According to the interpretation of Islam prevailing in Saudi Arabia today, a Muslim must comply with the divine imperative to protect the Earth, in as much as it is “a source of blessedness.” Nature, thus, is viewed always metaphysically in its divine signification, and not merely as physical nature such as is understood through the empirical evidence of scientific explanation. That said, of course, the fact is that Islamic jurisprudence recognizes “the changing historical condition of Muslim communities” and therefore appreciates that “the Muslim communities’ conscience is a changing one.”
Nawal H. Ammar states that “the Islamic paradigm as it relates to the sacred and profane practices is based on ontological rather than epistemological principles. In essence, Islamic behavior and moral codes are patterned by the existence of the revelation” given in the Koran, which as “divine revelation,” “is not subject to empirical or other testing procedures.” What is given as “Allah’s revelation,” Ammar clarifies, “is ultimate and absolute,” while the “how”, as “the domain of humans” is “changing and developing.” Human agency, therefore, requires a dual comportment—“promotion of the good” and “prevention of evil.” This is the ethical prescription of al-m’aruf, or “ethical accounting” (hisba), “as a product of both the practice of good and the prevention of evil deeds.”
In Islam all acts are evaluated in terms of their consequences as social goods and benefits (masalih) and social detriments and evils (mafasid)… [When] it is impossible to satisfy all immediate interests, the universal common good requires evaluation and prioritization by weighing the welfare of the greatest number, the importance and urgency of the various interests involved, the certainty or probability of benefit or injury, and the ability of those affected to secure their interests without assistance.
However, “Jurists have emphasized that Islamic ethical values prioritize the avoidance of evil over achieving good deeds.”
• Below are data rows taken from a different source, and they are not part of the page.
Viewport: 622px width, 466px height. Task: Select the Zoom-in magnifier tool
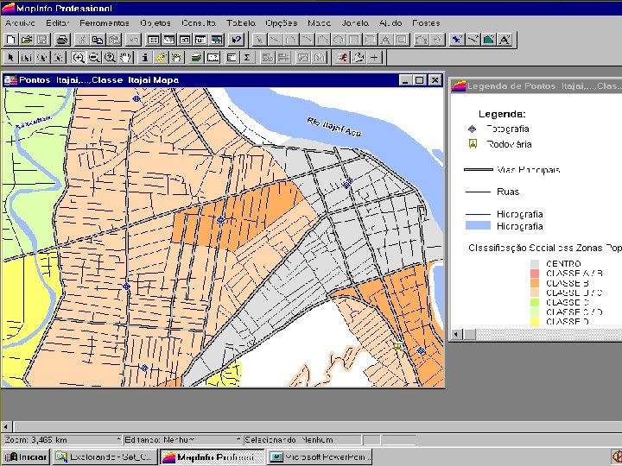point(79,58)
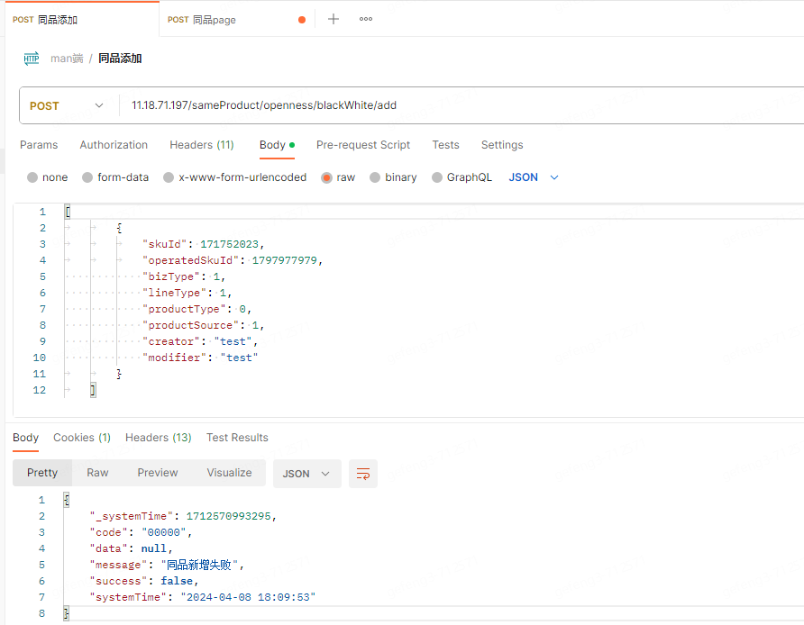Click the unsaved changes dot on 同品page tab
This screenshot has width=804, height=625.
click(x=300, y=18)
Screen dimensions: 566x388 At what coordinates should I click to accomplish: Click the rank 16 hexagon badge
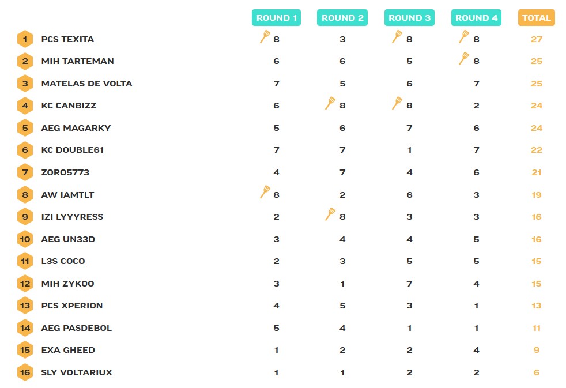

This applies both to individual action and to collective choices such as are manifest and considered in the formulation of national policies, thus in environmental policy. Two relevant principles are part of hisba: (1) “Exigency does not cancel the rights of others;” and (2) “The averting of harm from the poor takes priority over the averting of harm from the wealthy.” In this case, scientific claims of global climate change, while urgent, cannot be taken as dictating a cancellation of the rights of a developing nation, such as Saudi Arabia, vis-à-vis the primary burden industrialized nations have in implementing mitigation measures and controlling for adverse effects on developing economies. Indeed, precisely where a local population is young, undereducated, and underemployed (as in the country’s undiversified economy), and which therefore is not in a position to secure its interests without the government assistance, the guiding Islamic principles allow for priority to them while seeking accommodation of international environmental concerns in climate change mitigation.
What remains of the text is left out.